魯山人は自らの性分をこんな風に弁明している。「僕は学校教育というものを受けていない。その代わり僕は誰でも人にぶつかってメンタルテストをやるんだね、その人によって自分の学校をつくってきたんだよ」。負けん気と我がまま、徒手空拳の鼻もちならない人物が、日本料理を芸術と見なして完璧を追求していく。「料理は人である」として、「自分が本格に修養していないと、いくら職人的に熟達したところで本格のものはできないからであります。これは要するに、書でも絵でも陶器でも料理でも、結局そこに出現するものは、作者の姿であり、善かれ悪しかれ、自分というものが出るのであります」。こうして魯山人は、料理そのものをはじめ、器の意匠、絵付け、食事処、接待などに最上の在り様を追求し実現していく。

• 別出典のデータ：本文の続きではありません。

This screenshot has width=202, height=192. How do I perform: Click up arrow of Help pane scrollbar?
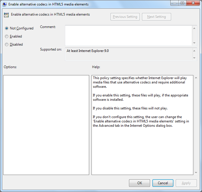click(x=196, y=78)
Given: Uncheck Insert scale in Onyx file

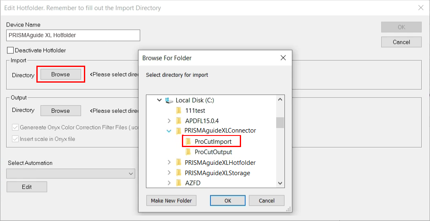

魯山人が自らの芸術観を語っている。「高い芸術は必ず一部の人たちによって拓かれ、進められている。その底辺で大衆と触れるかも知れぬが、ほんとうに秀れたところは、やはり専門的となり、その味わいは限られてくる。土台、芸術はそのようなものだろう」。芸術家魯山人の料理ともてなしにありつけるのは、大衆ではなく、富裕な層だった。まさに唯我独尊にして天下逸品の料理だったことだろうが、それは魯山人一代で消えてしまう。

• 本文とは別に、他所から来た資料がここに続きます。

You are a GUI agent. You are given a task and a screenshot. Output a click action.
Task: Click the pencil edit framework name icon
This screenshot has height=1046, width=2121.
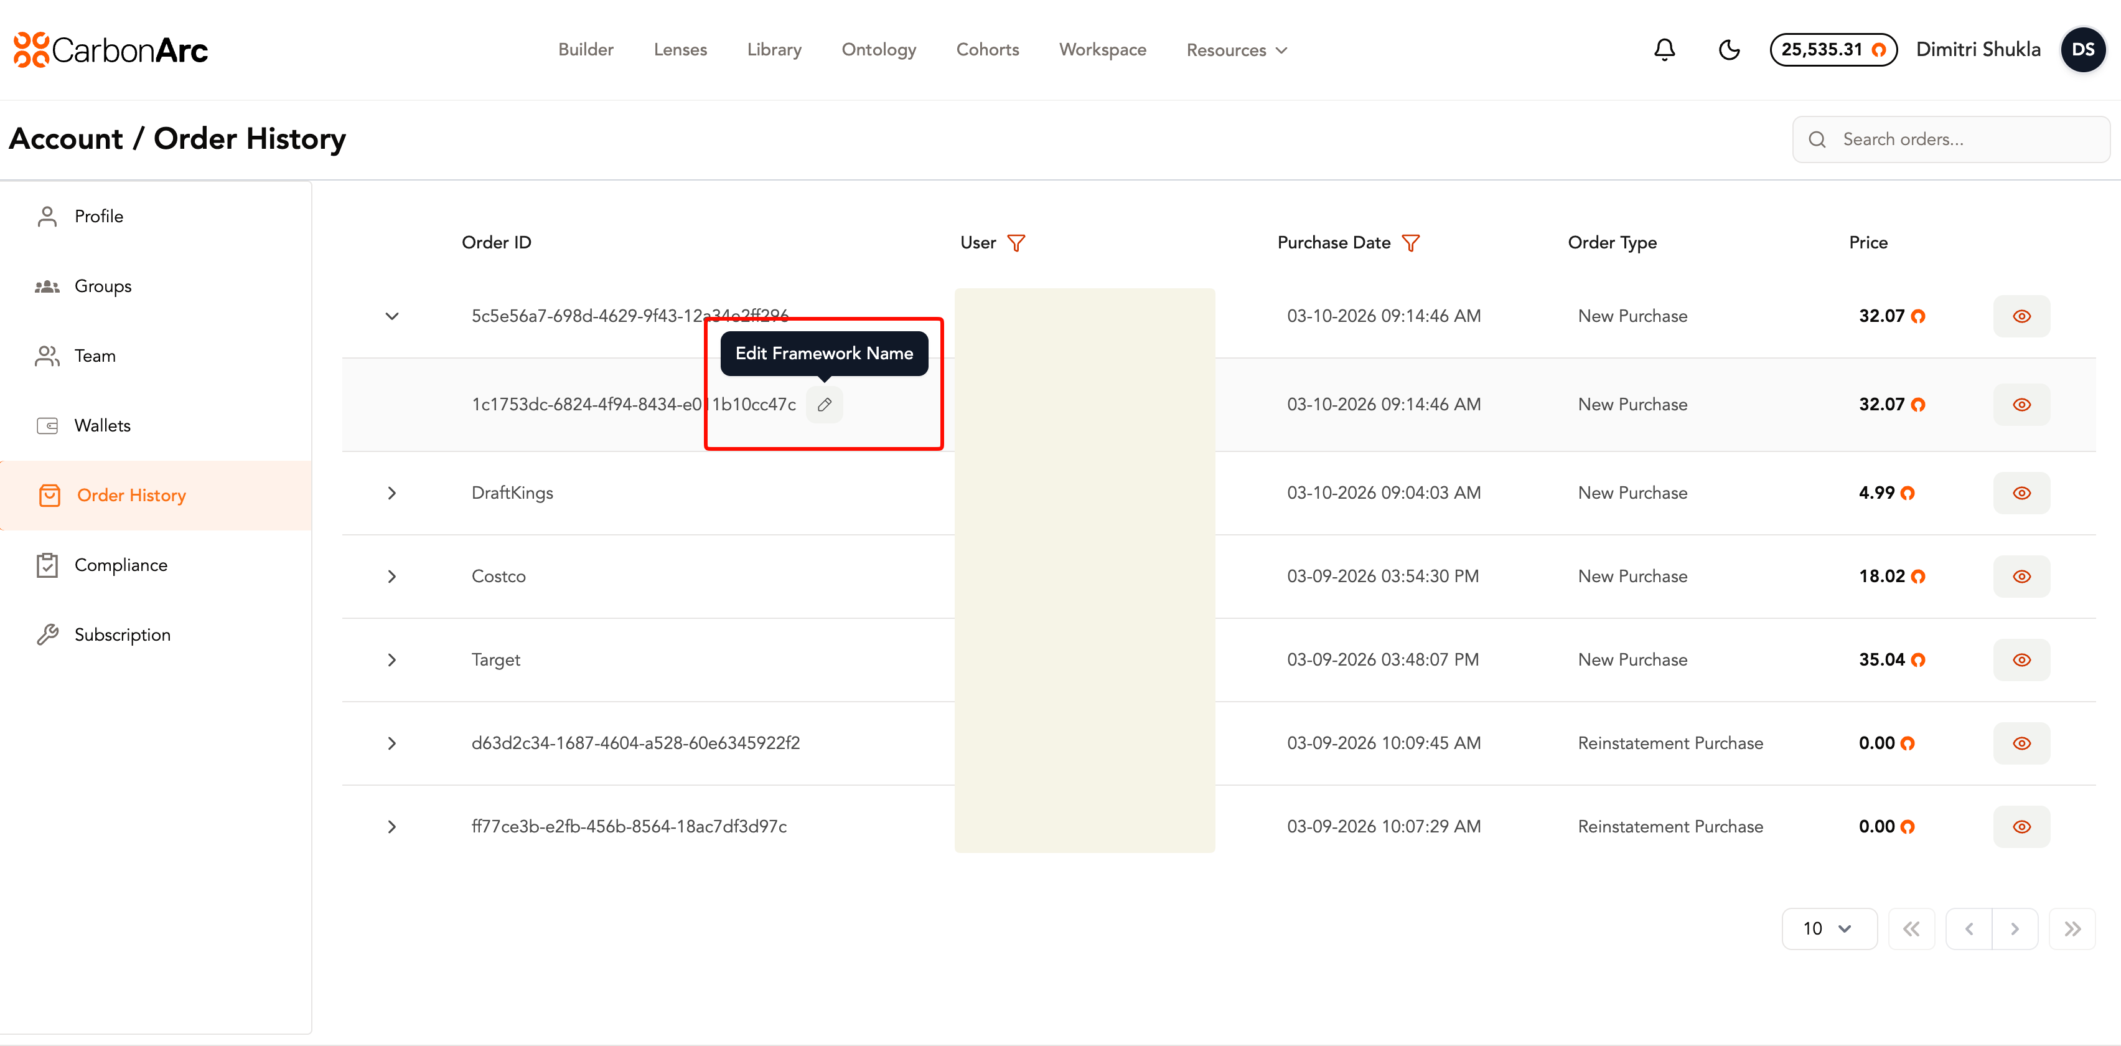tap(824, 404)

「魯山人料理控」の醍醐味は、巻末に掲載された「魯山人 巴里食べあるき」である。1954(昭和29)年、ニューヨークでの陶芸作品展開催に伴ってパリに滞在し、西洋料理の雄フランス料理を食べ歩きするのだが、天下無敵の面構えで斬りまくる。「エスカルゴは可もなし、不可もなし」と軽くジャブでいなし、料理の良否を決める素材が不良として正面撃破する。牛肉は日本のような良質がなく悪質、工夫が稚拙、料理の美を知らない、行儀作法に欠けるボーイ、かろうじて料理はオリーブ油に助けられているとばっさり。後は連打である。

「料理に使っている食器もさすがにフランスだというものが見当たらない」「われわれがフランス料理から学びとるものはほとんどなかったと言い得る。(中略)根本は料理素材の貧困である。第一の気掛かりは良水の有無である。良水を欠く料理、それが何を生むかは何人にもうなずける事実である。その良水がパリにはない。稚拙な料理法によって煮殺している魚介ときては、品種が日本の百に対して、一、二であろう」。最後は、評判に惑わされず、自分の識見で物を観、自分の舌で味を知る大切さを説いている。魯山人の評はあくまでも当時のフランス料理についてである。今日のフランス料理のために、ここらでタオルをリング内に投げ込もう。

今日のひと品:沖縄産味付きもずく 米黒酢と昆布だしの「たれ」で仕上げてある。もずくのぬめり感と黒酢の酸味は、えも言われぬ喉越しとなる。この喉越し、コカ・コーラなんか目じゃないね。